Avec « Seuls les rebelles », Danielle Arbid propose une œuvre puissante qui mêle intimité et Histoire. Le film raconte l’histoire d’amour entre une femme de 60 ans et un migrant soudanais de 25 ans, à Beyrouth. Ce couple improbable évolue dans un contexte de guerre et de chaos politique, offrant une métaphore saisissante d’un pays au bord du gouffre, selon les analyses critiques. La réalisatrice place l’amour comme un roc inébranlable face aux effondrements sociaux et aux violences qui déchirent le Liban.

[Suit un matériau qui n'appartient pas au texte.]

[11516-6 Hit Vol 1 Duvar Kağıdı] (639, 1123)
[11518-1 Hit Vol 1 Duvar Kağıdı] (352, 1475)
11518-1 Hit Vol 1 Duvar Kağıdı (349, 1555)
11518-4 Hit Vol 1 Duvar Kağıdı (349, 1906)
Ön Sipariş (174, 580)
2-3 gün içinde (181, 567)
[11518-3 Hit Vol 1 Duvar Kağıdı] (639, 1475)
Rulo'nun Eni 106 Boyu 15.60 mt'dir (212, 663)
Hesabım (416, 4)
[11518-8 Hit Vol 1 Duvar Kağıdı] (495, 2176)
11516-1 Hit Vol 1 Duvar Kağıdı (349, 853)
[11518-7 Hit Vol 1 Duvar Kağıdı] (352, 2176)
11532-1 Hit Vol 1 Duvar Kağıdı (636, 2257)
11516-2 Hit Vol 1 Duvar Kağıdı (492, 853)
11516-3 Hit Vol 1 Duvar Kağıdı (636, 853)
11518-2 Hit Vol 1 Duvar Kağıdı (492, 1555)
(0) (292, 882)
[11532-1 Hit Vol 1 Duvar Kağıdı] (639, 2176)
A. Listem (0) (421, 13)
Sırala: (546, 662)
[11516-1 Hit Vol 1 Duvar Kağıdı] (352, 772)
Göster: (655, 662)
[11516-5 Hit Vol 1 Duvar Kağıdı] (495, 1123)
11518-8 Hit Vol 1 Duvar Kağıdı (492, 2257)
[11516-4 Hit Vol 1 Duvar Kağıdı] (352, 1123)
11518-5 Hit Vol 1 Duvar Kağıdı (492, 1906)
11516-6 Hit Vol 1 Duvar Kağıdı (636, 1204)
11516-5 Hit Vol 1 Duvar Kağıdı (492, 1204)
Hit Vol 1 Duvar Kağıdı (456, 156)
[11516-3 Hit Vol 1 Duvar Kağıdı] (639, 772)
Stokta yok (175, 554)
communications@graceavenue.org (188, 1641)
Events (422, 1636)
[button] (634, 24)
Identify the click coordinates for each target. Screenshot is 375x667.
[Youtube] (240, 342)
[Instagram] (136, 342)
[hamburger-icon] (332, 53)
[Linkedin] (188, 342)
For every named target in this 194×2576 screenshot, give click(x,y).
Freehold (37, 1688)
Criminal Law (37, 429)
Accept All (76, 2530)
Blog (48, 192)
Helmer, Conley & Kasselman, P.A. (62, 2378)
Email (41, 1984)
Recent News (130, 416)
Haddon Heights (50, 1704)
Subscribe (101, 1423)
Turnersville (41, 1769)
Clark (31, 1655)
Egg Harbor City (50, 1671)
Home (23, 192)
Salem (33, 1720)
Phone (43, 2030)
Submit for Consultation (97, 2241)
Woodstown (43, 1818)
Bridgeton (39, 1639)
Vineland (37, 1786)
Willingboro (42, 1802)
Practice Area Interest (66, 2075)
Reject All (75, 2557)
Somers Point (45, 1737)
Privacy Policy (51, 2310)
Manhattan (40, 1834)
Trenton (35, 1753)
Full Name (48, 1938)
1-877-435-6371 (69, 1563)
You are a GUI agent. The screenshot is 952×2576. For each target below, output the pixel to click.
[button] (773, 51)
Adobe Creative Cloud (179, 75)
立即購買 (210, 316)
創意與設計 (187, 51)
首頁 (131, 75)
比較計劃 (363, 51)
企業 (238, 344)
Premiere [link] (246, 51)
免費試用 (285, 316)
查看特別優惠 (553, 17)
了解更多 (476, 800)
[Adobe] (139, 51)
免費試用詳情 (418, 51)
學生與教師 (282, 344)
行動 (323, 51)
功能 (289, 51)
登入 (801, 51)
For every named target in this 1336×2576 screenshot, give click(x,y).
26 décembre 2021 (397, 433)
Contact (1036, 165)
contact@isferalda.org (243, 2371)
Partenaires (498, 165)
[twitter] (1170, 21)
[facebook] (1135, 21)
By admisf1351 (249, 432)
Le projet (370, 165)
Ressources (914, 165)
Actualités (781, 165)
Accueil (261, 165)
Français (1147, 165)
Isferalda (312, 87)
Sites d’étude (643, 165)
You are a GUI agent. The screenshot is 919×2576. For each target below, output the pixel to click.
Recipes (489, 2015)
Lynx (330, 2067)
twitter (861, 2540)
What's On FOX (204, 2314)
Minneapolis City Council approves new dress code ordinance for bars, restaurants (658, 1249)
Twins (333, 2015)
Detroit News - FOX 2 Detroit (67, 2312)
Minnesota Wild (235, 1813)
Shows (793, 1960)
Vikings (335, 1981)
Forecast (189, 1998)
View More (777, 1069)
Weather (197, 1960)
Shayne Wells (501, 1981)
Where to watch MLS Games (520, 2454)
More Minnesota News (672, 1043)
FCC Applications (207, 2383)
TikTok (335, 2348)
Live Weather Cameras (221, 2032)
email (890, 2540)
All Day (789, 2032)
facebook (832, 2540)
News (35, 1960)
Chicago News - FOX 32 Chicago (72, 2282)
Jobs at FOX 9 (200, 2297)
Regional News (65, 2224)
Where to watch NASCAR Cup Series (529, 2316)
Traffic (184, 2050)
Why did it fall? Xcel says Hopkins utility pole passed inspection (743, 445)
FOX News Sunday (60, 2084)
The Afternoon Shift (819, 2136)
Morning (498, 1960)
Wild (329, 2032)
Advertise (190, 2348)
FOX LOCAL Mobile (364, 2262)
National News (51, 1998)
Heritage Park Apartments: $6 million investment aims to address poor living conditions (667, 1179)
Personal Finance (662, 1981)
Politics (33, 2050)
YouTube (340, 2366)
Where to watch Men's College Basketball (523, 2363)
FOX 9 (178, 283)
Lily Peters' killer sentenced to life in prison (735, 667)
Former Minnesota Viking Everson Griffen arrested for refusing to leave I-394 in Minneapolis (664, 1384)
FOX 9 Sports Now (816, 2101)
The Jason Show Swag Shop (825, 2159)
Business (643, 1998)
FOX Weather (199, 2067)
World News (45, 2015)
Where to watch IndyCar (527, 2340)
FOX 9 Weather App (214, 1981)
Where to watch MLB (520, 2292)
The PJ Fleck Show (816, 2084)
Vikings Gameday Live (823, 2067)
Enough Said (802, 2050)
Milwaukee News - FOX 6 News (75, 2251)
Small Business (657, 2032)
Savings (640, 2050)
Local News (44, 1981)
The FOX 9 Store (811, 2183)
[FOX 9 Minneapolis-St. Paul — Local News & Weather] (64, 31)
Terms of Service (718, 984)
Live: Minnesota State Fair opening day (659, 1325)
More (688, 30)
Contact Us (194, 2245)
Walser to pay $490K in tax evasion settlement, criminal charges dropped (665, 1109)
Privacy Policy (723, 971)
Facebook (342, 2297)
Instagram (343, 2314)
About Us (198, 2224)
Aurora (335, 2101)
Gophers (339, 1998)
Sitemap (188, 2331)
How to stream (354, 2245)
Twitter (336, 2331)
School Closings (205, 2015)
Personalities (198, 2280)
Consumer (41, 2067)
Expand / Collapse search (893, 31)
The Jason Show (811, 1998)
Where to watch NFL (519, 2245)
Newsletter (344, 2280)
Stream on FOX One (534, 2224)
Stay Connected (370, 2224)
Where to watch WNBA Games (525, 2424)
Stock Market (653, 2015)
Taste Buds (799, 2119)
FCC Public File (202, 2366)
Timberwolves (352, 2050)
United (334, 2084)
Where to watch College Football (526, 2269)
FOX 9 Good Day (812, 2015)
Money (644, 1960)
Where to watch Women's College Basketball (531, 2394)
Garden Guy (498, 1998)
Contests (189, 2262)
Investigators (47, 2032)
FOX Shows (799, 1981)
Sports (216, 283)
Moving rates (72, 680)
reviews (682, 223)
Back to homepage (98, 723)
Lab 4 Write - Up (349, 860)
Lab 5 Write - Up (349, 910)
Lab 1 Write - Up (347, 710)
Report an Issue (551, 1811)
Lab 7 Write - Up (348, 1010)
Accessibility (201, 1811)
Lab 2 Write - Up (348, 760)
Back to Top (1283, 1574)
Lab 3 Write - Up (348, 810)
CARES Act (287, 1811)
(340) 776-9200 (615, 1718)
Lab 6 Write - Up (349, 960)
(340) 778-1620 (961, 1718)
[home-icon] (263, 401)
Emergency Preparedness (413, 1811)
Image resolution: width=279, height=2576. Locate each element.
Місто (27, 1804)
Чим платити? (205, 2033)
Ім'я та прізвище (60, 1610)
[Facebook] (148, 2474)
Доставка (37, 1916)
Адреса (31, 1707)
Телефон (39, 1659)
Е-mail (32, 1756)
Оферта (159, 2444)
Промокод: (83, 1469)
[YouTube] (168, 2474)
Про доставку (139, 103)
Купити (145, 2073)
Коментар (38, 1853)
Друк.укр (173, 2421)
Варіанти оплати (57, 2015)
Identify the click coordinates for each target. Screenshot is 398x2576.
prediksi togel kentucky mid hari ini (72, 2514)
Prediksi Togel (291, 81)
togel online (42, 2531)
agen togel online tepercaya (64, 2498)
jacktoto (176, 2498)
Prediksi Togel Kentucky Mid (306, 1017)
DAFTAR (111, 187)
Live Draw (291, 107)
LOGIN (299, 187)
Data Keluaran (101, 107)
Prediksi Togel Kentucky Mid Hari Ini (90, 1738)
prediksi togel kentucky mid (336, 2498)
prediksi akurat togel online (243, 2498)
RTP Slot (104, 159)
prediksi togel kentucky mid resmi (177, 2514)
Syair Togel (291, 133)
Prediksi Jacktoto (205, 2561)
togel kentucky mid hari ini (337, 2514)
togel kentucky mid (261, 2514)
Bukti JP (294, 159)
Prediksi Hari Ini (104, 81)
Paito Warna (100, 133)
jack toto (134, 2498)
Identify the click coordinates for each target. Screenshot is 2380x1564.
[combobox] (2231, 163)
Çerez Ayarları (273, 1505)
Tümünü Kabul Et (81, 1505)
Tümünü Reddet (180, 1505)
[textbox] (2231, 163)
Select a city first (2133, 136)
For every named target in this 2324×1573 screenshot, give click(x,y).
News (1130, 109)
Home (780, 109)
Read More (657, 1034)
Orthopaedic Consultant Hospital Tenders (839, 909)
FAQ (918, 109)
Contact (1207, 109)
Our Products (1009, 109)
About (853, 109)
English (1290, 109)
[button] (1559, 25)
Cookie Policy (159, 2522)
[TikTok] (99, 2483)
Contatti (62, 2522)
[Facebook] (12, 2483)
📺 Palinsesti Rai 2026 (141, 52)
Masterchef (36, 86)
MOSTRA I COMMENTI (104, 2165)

Un tournage contraint, une reconstitution parisienne

Dans une précédente déclaration, Danielle Arbid avait expliqué son défi de « faire exister un pays impossible à filmer ». Incapable de tourner à Beyrouth en raison des conditions sécuritaires et politiques, elle a reconstitué la capitale libanaise dans un studio à Paris. Ce choix technique n’est pas anodin : il interroge la capacité du cinéma à représenter un réel devenu inaccessible. L’approche de la cinéaste transforme cette contrainte en parti pris esthétique, où chaque détail – de la lumière aux textures urbaines – est recréé pour évoquer une ville hantée par la guerre.

Un film comme métaphore politique

Au-delà de l’histoire d’amour, « Seuls les rebelles » est lu par la critique comme une allégorie de l’état du Liban. Le personnage féminin, sexagénaire ancrée dans sa ville, et le jeune migrant, figure de l’exode et de l’espoir, incarnent les tensions et les aspirations d’une société fragmentée. Leur relation, défiant les normes sociales et les violences extérieures, devient un acte de résistance. La cinéaste franco-libanaise, connue pour son regard acéré sur les fractures du Proche-Orient, livre une œuvre qui mêle rage et tendresse.

Réception critique

Le film, sorti en salles le 23 juin 2026, a reçu un accueil enthousiaste. Les critiques saluent la mise en scène sobre et intense de Danielle Arbid, ainsi que l’interprétation des deux acteurs principaux, dont les performances donnent vie à cette passion interdite. L’audace du propos et la capacité de la réalisatrice à transformer l’absence de Beyrouth – physiquement absente du tournage – en présence fantomatique sont particulièrement soulignées. « Seuls les rebelles » s’impose ainsi comme une œuvre majeure du cinéma libanais contemporain, tout en posant des questions universelles sur l’amour, l’exil et la résilience.